By David Colton
BUFFALO — The clock struck 1:57 as the low buzz of the Office Depot-style fluorescent lights filled the small, windowless office.
For Herman Berbel, it was a regular Saturday’s work as a Subaru Outback Warranty Specialist.
The office remained in its near-silent state for most if not all of the day as Herman sat perfectly still, moving only his finger to peruse the depths of the internet in a desperate yet feeble search for human connection.
The phone sat silent on his desk, its paint faded yet unblemished— evidence of years of customer satisfaction.
That’s what makes a Subaru a Subaru.
Herman’s mind does not often wander, a lesson taught by many years of subdued, uneventful life.
For a while he allowed himself one freedom. He would imagine that the square vent above the printer was actually a secret passageway to some far away world—a place where Subaru’s were plagued with transmission and suspension issues.
All Herman had to do was unscrew the four big bolts around the screen and he’d be free forever.

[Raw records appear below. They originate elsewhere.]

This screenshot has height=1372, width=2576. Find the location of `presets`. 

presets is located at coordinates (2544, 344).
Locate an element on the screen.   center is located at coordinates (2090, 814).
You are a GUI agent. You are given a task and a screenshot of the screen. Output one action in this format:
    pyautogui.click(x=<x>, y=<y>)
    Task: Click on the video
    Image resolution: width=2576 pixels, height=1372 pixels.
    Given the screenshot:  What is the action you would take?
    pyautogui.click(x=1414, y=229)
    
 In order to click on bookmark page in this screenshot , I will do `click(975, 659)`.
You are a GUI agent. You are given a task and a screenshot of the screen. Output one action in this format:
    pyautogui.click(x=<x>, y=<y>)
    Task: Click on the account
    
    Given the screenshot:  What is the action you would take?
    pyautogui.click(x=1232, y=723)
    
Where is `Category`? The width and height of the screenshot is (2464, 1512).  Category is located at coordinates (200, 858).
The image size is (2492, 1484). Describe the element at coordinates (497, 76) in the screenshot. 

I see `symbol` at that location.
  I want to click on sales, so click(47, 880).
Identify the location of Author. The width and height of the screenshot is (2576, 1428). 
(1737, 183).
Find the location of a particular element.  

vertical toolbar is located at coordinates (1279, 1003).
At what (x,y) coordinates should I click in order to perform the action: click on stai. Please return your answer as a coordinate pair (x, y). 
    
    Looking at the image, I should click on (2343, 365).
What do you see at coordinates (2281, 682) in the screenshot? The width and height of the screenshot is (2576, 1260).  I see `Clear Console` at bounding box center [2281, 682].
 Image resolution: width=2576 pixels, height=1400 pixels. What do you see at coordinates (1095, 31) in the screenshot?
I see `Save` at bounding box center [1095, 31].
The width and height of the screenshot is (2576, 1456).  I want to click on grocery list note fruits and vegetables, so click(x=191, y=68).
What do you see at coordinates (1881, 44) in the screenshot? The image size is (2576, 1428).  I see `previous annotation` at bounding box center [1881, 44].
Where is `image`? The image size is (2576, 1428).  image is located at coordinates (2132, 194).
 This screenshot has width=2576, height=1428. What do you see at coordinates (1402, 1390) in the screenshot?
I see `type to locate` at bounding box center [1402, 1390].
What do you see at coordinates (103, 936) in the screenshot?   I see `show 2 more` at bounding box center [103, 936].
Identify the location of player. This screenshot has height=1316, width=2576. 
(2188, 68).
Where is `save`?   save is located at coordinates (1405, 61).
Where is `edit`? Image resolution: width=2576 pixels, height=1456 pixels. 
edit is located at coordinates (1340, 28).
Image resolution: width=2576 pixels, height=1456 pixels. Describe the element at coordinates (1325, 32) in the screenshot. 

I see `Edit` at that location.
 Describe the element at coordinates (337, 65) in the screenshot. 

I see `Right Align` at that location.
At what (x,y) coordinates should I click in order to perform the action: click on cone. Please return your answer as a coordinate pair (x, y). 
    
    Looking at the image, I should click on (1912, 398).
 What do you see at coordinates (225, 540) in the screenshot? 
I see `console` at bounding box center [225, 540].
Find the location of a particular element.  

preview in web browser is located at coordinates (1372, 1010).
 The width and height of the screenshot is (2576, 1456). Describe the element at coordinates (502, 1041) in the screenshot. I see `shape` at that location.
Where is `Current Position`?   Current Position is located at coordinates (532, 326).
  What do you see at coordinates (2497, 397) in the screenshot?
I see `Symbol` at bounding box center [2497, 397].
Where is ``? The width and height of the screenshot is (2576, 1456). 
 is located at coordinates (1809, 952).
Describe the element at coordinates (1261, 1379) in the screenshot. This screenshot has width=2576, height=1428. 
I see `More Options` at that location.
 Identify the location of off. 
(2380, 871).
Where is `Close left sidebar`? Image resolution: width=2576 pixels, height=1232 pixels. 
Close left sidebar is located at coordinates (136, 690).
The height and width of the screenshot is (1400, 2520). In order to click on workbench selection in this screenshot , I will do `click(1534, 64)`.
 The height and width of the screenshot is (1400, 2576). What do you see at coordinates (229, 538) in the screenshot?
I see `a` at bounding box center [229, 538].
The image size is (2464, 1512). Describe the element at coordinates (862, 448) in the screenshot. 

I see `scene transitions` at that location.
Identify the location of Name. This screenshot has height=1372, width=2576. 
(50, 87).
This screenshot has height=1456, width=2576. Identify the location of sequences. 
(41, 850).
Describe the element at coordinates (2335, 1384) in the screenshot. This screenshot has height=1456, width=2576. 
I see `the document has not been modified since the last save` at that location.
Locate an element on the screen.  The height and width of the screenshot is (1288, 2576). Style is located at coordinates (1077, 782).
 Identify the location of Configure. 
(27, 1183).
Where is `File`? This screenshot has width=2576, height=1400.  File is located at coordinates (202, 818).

And yet he knew he never would.
He’d have to get a ladder from somewhere, and there was no way he was going to buy a ladder. That guy who fixes roofs in the next office over would probably have one, but he probably doesn’t even know who Herman is. He would probably say yes if Herman asked to borrow a ladder, but he would probably want to be friends and hang out. Besides, Herman probably couldn’t even fit in there. The last thing he’d want is to get stuck in the vent without a way out, because he knew that’s where he’d die. If he got stuck he’d try calling for help, but not too loudly because he would sort of rather die than need to be rescued from an air vent while completely and utterly alone.
So for now, he’s resigned to silence.